Prolog

105 16 46
                                    

.
.
.

Yongsan-gu, Seoul, Korea Selatan.

Terlihat seorang wanita dewasa sedang dalam mode seriusnya mengamati dokument penting didepannya. Selang beberapa menit, Ia memijat pelan pelipisnya lalu beralih melepas kacamata baca yang bertengger dihidungnya.

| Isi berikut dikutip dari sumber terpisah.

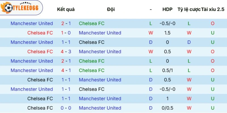The image size is (227, 113).
Task: Open the 0 - 0 match score
Action: pos(66,108)
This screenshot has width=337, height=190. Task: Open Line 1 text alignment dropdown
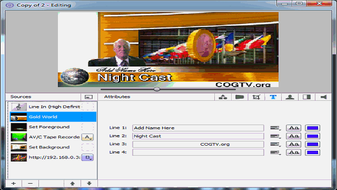(x=275, y=128)
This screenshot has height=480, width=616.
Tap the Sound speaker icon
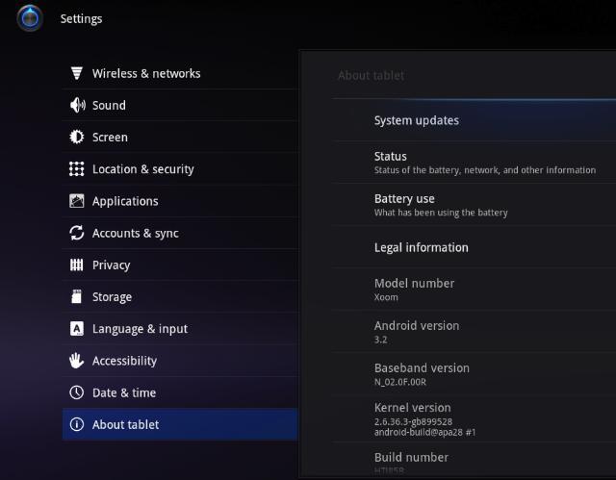coord(77,106)
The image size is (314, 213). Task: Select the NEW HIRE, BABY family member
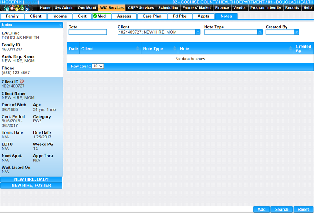(31, 179)
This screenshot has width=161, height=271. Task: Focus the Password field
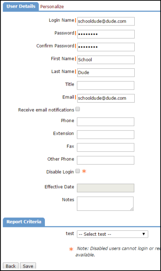point(106,34)
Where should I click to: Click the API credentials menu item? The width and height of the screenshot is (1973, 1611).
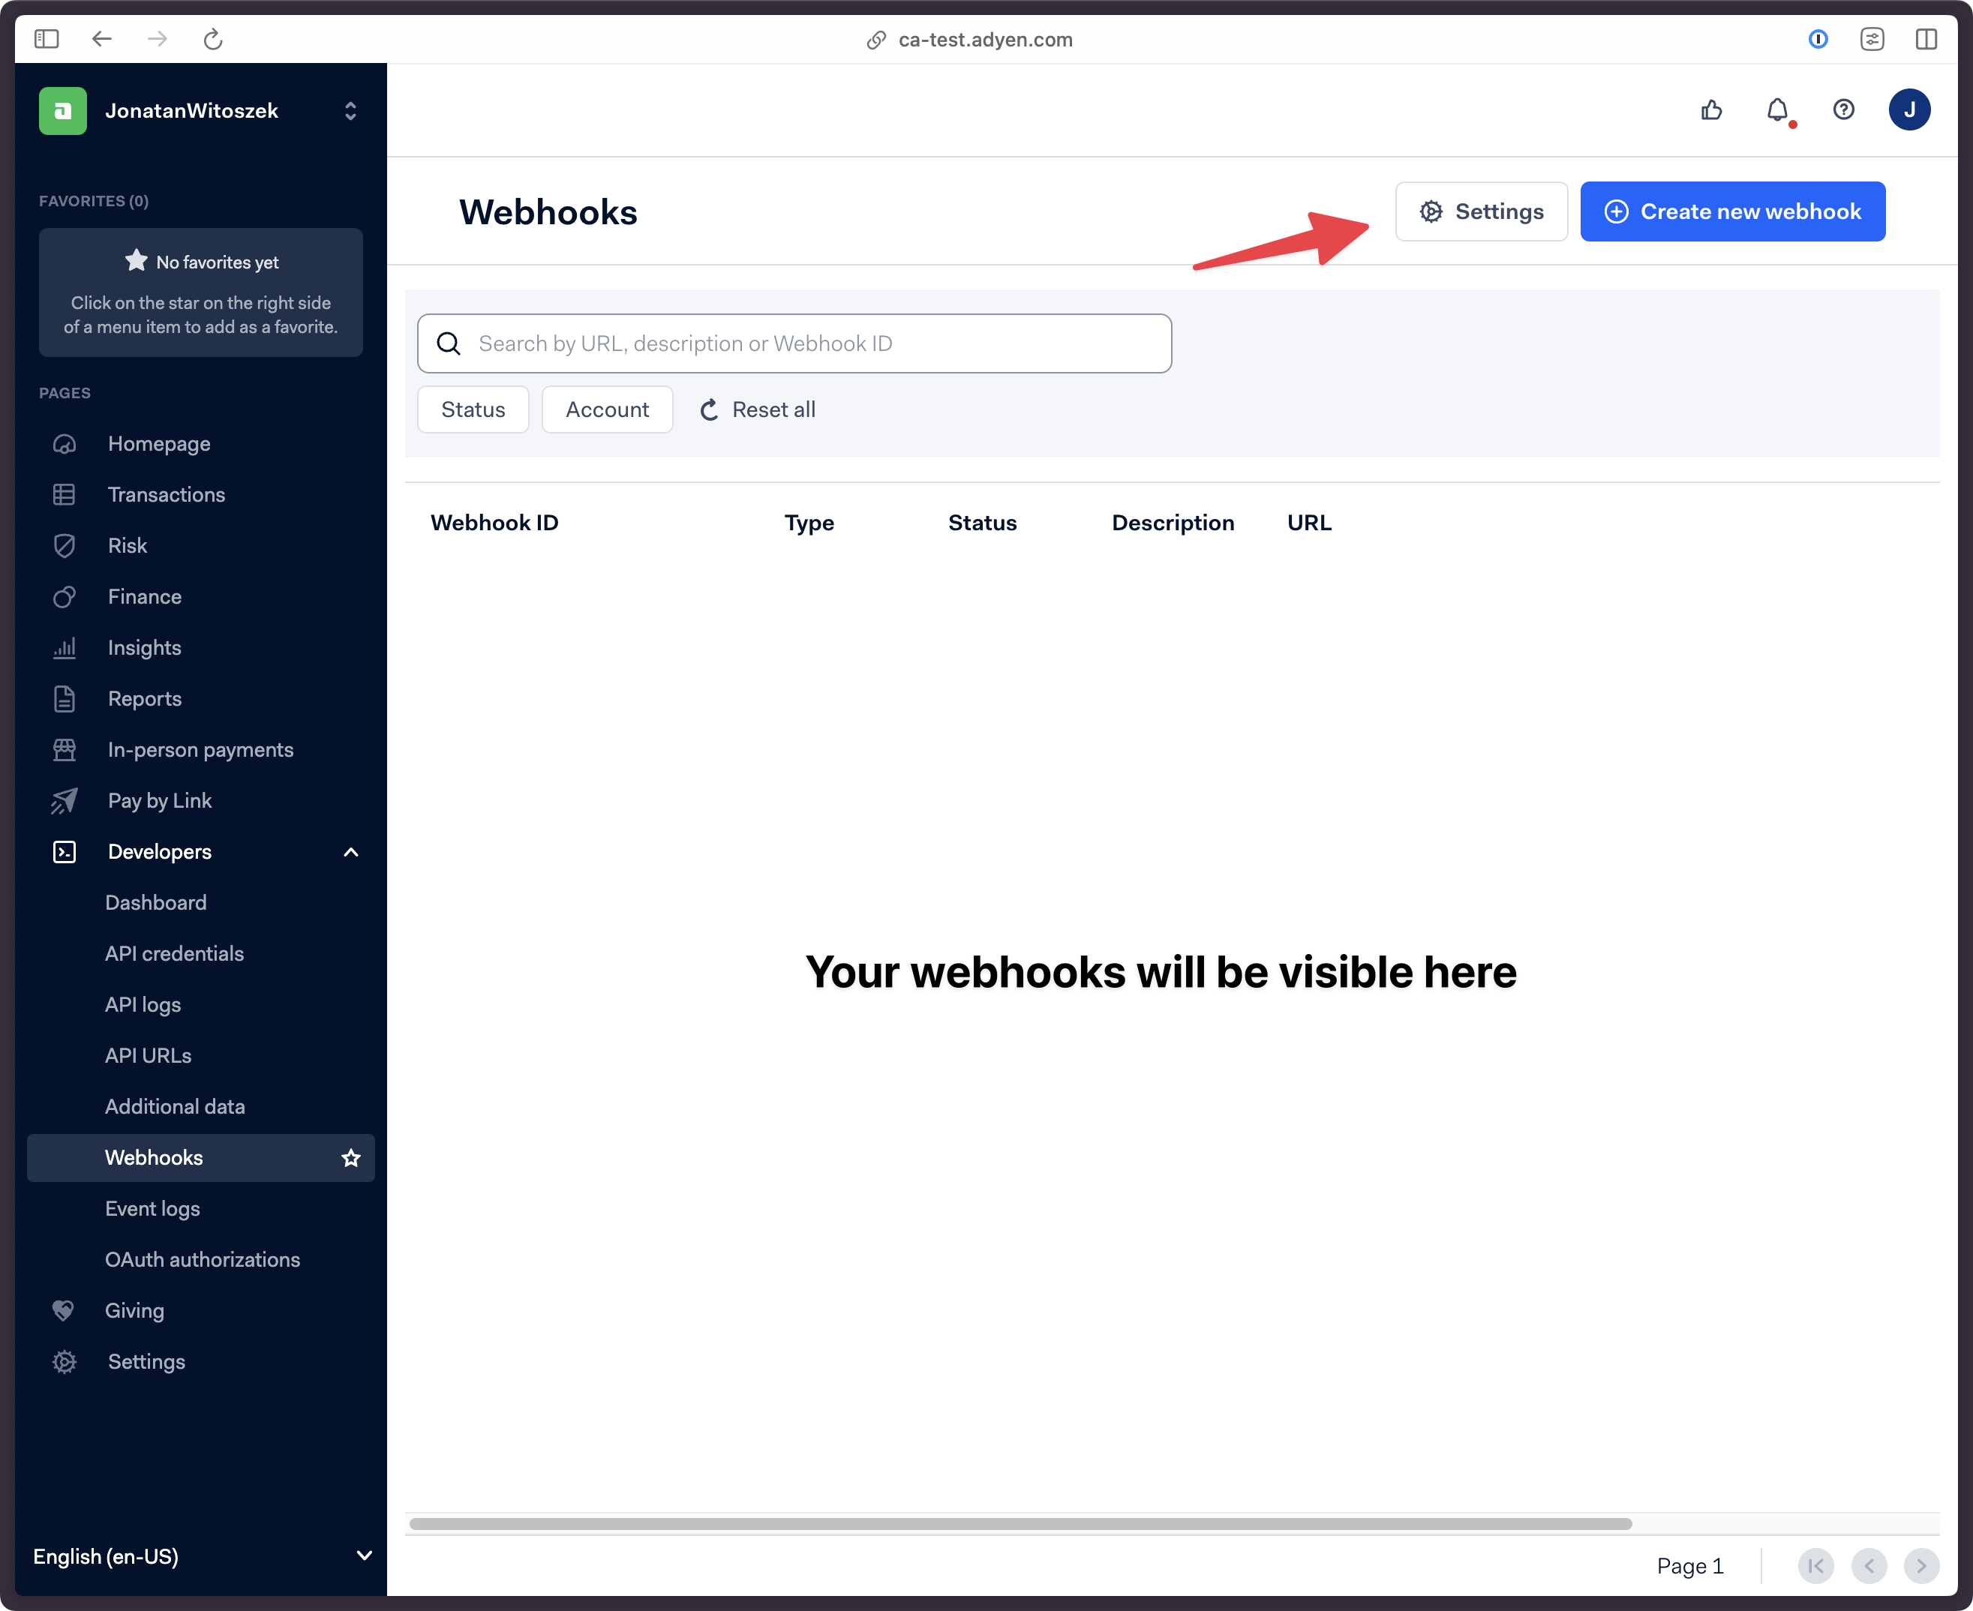(175, 952)
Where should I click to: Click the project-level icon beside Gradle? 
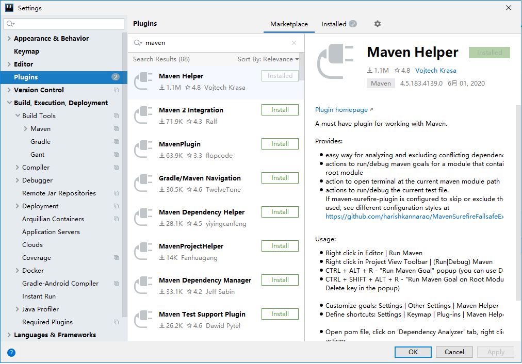[116, 141]
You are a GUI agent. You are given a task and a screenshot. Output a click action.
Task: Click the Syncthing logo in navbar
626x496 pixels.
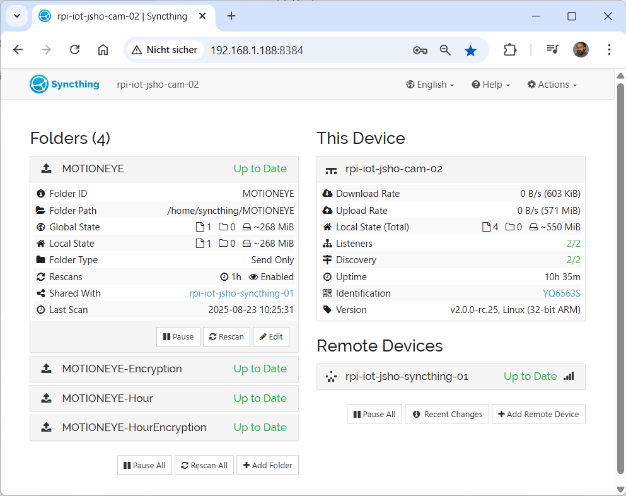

Hembusan nafas terdengar samar, tubuhnya bergerak meninggalkan meja kerjanya dan melangkah mendekati dinding kaca yang lebar itu. Matanya menangkap ratusan mobil yang berjejer rapi diatas jembatan Hangang. Sangat padat ditengah teriknya matahari. Ini adalah spot favoritenya kala jenuh dengan pekerjaannya.

Sekarang memasuki musim panas, tapi rasa-rasanya para pengendara diluar sana tak terusik dengan panasnya matahari yang menyengat. Ia tak heran, 8 tahun berada di negeri ginseng ini membuatnya paham dengan keadaan sekitar. Seoul adalah kota terbesar di Korea Selatan, kepadatannya seperti di Jakarta. Terlebih sungai Han yang menjadi pusat wisatanya.

Matanya tak pernah lepas pada pemandangan yang penuh sesak itu, jembatan Hangang selalu penuh dengan kendaraan, jembatan yang menjadi tempat favorite seseorang untuk melakukan kasus bunuh diri.

"Imo¹."  Suara anak kecil memasuki pendengarannya. Fokusnya kini beralih pada pemilik suara yang berlari mendekatinya.

Bibirnya pun tersenyum merekah, "Aigoo, lihat siapa yang datang," Serunya kini menunduk mengusap puncak kepala anak kecil di depannya.

"Imo, Hani kangen." Adu anak kecil itu dengan ekspresi cemberut.

Ia kembali tersenyum, "Nado²," Gemesnya lalu beralih memeluk anak kecil yang bernama Hani itu.

Ia melepas pelukan, "Kau sendirian?" Tanyanya dan menuntun Hani duduk ke sofa yang tersedia.

"Tidak, Hani bersama Appa³." Jawab Hani yang kini beralih membuka ransel yang digendongnya tadi.

Ia mengerutkan keningnya, "Lalu dimana Appamu?"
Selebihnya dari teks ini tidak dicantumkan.